→ **Task description**:
Your answer must be a word-for-word copy of the data.

→ **Given records**:
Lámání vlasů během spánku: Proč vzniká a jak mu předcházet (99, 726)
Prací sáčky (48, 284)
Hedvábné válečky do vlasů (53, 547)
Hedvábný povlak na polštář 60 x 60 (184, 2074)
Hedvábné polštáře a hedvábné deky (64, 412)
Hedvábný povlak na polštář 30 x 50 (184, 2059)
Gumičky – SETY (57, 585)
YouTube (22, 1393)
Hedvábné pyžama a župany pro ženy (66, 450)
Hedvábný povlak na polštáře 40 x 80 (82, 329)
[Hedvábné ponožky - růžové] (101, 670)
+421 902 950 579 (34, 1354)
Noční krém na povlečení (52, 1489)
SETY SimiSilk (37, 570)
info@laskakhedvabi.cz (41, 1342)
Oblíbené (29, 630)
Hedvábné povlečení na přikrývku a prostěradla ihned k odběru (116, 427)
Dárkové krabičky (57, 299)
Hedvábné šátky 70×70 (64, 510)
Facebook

→ **Response area**:
Lámání vlasů během spánku: Proč vzniká a jak mu předcházet (99, 726)
Prací sáčky (48, 284)
Hedvábné válečky do vlasů (53, 547)
Hedvábný povlak na polštář 60 x 60 (184, 2074)
Hedvábné polštáře a hedvábné deky (64, 412)
Hedvábný povlak na polštář 30 x 50 (184, 2059)
Gumičky – SETY (57, 585)
YouTube (22, 1393)
Hedvábné pyžama a župany pro ženy (66, 450)
Hedvábný povlak na polštáře 40 x 80 (82, 329)
[Hedvábné ponožky - růžové] (101, 670)
+421 902 950 579 (34, 1354)
Noční krém na povlečení (52, 1489)
SETY SimiSilk (37, 570)
info@laskakhedvabi.cz (41, 1342)
Oblíbené (29, 630)
Hedvábné povlečení na přikrývku a prostěradla ihned k odběru (116, 427)
Dárkové krabičky (57, 299)
Hedvábné šátky 70×70 (64, 510)
Facebook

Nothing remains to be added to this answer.